O município até possui planos de recuperação, mas eles são lentos e insuficientes frente ao ritmo da expansão. Ao mesmo tempo, seguem em andamento projetos como o Vale Verde e a expansão da Zona Sul, que transformam áreas de proteção ambiental em zonas urbanas, especialmente na região dos Espinheiros e da Baía Babitonga.
Custo ambiental e futuro incerto
Além das perdas humanas, materiais e sociais, há também um custo ambiental alto. A destruição dos manguezais não só agrava as enchentes como também compromete a biodiversidade e a capacidade da cidade de enfrentar os efeitos das mudanças climáticas.
“O manguezal é nosso maior aliado no sequestro de carbono.

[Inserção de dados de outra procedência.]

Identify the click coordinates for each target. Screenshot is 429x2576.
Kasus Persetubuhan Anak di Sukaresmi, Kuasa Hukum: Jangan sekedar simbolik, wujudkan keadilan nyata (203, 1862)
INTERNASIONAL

Quando destruído, não só perdemos esse filtro, como liberamos o carbono que estava armazenado no solo há séculos. É um tiro no pé”, alerta Johnatas.
Dados do Cemaden (Centro Nacional de Monitoramento e Alertas de Desastres Naturais) mostram que a frequência e a intensidade de eventos extremos aumentaram no Sul do Brasil. Em Joinville, a média de chuvas intensas cresceu 26% na última década.
Soluções existem, mas ficam no papel
Para os especialistas, o caminho para conter o crescimento desordenado das cidades passa por frear o avanço do perímetro urbano e investir no adensamento das áreas já ocupadas, com mais infraestrutura, transporte e habitação digna.
Charles defende programas de aluguel social, que poderiam evitar que famílias ocupem áreas de risco, além de políticas públicas voltadas para a recuperação de ecossistemas como os manguezais.
Enquanto o modelo atual priorizar a especulação imobiliária e ignorar os limites do meio ambiente, Joinville continuará sendo a cidade onde chove mais, mas escoa menos. E quem sofre são aqueles que têm menos.